Bon, il y a les prises électriques, les nombreuses prises électriques qu'il va falloir encastrer dans cette chambre que l'on transforme en cuisine. Comme on a le souvenir d'avoir répété pendant toute son enfance la même phrase, inspirée par ses parents, : " Plus tard, je serai ingénieur électricien ", on désire faire les choses de façon professionnelle. Le vieux tableau de répartition est surchargé et à l'autre bout de la maison, on va donc en placer un nouveau, pour faire bénéficier sa petite épouse adorée d'une bonne protection différentielle à 30 milliampères et tous les onéreux appareils électriques de sauvegardes magnéto-thermiques adaptées à leurs gourmandises.
Nous voilà en train de faire une installation électrique digne d'une villa de bonnes dimensions !
Sans oublier le nouveau piquet de terre Nord, le piquet de terre Sud étant beaucoup trop loin pour que l'on puisse l'utiliser.
Il y a ensuite les arrivées d'eaux (eau chaude, eau froide, citerne). La salle de bain est derrière ce mur, mais, pas de chance, c'est justement contre celui-ci que l'on a réalisé l'immense placard sans lequel Madame ne pouvait pas vivre un mois de plus. Et puis, aller se raccorder aux tuyaux du bidet, que l'on a supprimé pour l'occasion, paraît bien médiocre pour une si belle cuisine ! Et puis, il faut impérativement un robinet d'arrêt pour chacun des tuyaux. Qu'à cela ne tienne, on va traverser ce mur et sortir se raccorder aux arrivées générales. On en profitera pour revoir celles-ci, de font en comble, pour les mettre au nouveau standard que l'on s'est fixé.

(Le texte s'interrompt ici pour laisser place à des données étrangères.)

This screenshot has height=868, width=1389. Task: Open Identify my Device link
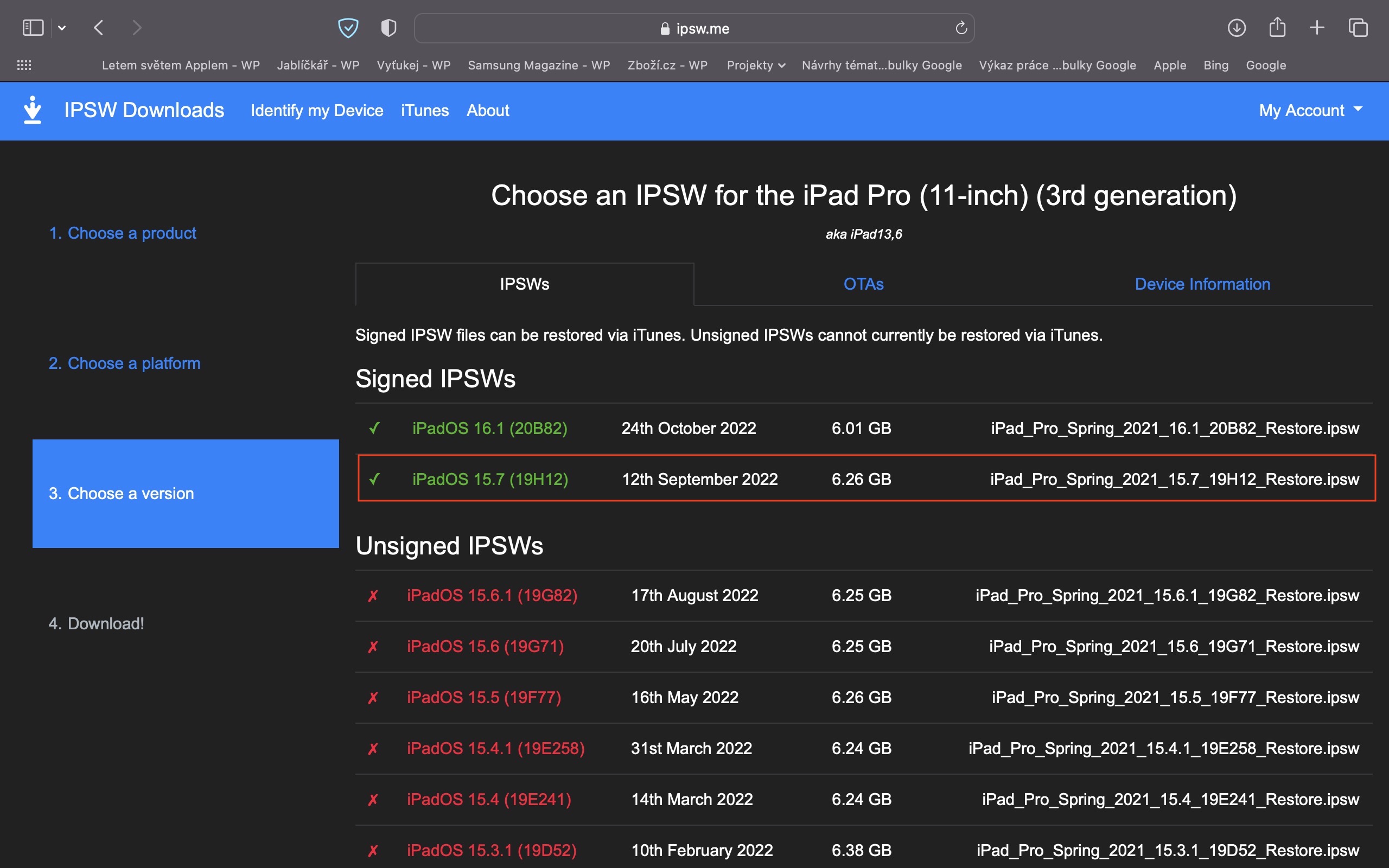(317, 110)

L'évacuation des eaux usées ? Pas de problème ! La fosse septique est de l'autre côté de la maison et trop haute pour espérer un écoulement naturel. Qu'à cela ne tienne, on va percer le même mur extérieur et faire un nouveau déversoir à bananes. Car, il faut que je vous dise que, dans l'ancienne installation, les eaux usées des salles de bain ne vont pas à la fosse septique, elles s'écoulent dans un coin du terrain, où elles arrose une touffe de bananiers. Sans cette mane providentielle, bernique pour avoir des bananes à Sainte-Anne, où le déficit en eau est d'au moins 5 mètres de hauteur de précipitations, par an, pour cette précieuse herbacée. Pour les eaux usées des éviers et lave-vaisselle, il faudra concevoir un filtrage supplémentaire, pas de problème !

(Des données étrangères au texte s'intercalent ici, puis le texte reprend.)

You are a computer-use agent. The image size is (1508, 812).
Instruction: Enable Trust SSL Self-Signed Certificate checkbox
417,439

Mais au fait, cet affreux carrelage sur le sol de la chambre-cuisine, cette horreur que l'on avait prévu de changer " un jour ", comment va-t-on pouvoir le changer quand les meubles seront en place ? L'engrenage continu à tourner, après le doigt, le poignet, puis le bras y sont passés. À présent, on attaque le torse ! Pas de problème, on va profiter du délai de livraison de MOBALPA (auquel il faut heureusement intégrer le transport en bateau), pour entreprendre de changer le carrelage avant l'installation.

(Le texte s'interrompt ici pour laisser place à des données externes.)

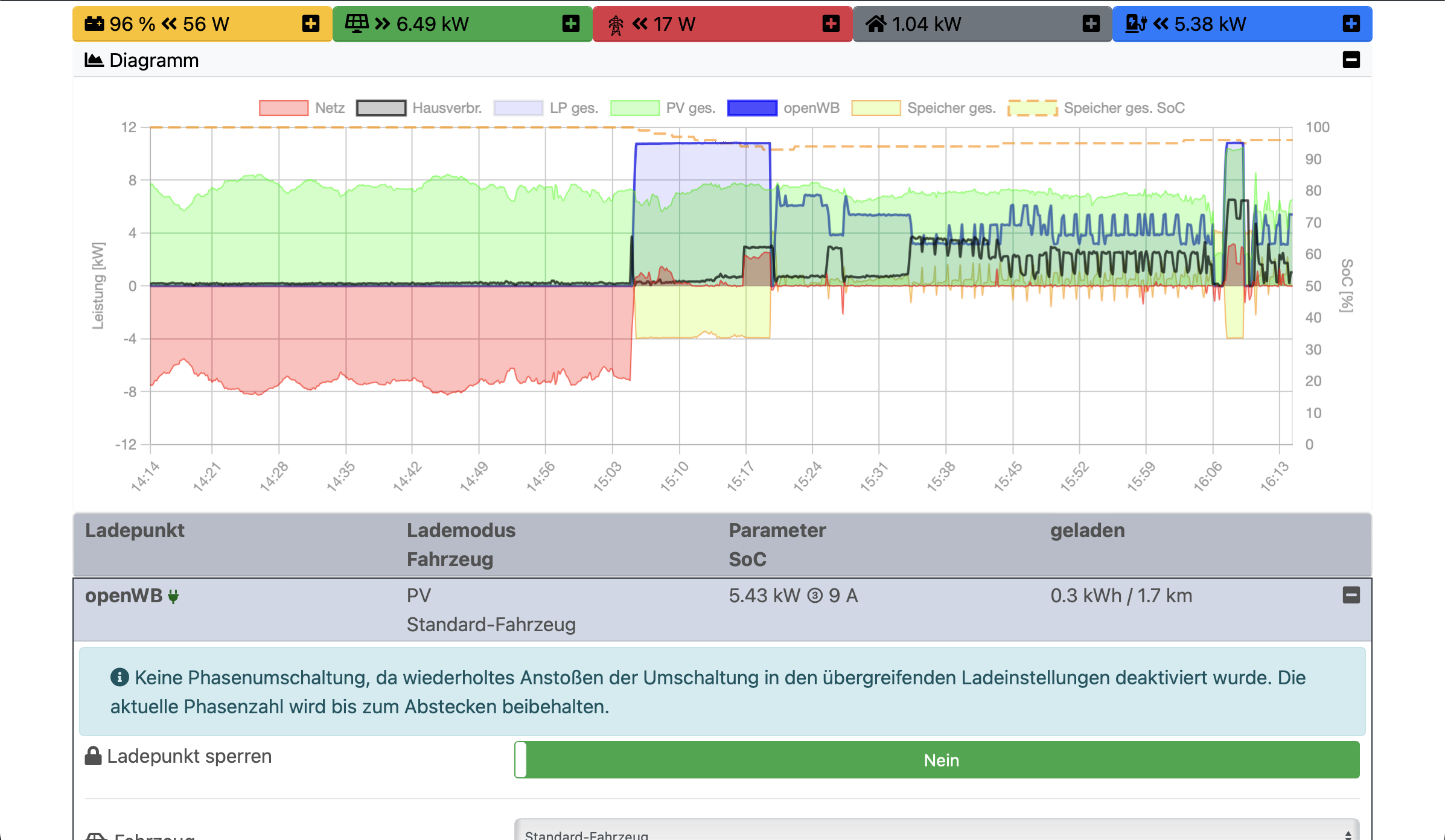Viewport: 1445px width, 840px height.
Task: Click the openWB blue legend swatch
Action: pos(752,108)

Si vous demandez encore qu'elle est l'origine de mon cauchemar, c'est que vous avez sauté, en bloc, tout mon charabia technique !
Un petit détail, du type "couleur locale", quand vous avez oublié de commander les éviers en même temps que la cuisine, et que le conteneur qui transporte celle-ci est "fermé", comment faire ? Pas de problème : on peut les expédier par avion, pour la modeste somme de 4.900 Francs, pour le transport seul (vous voulez la somme en Euros ?).
Nous reparlerons de cette fameuse cuisine MOBALPA dans le numéro 27, où nous donnerons notre avis de consommateurs, plus de deux ans après sa mise en service.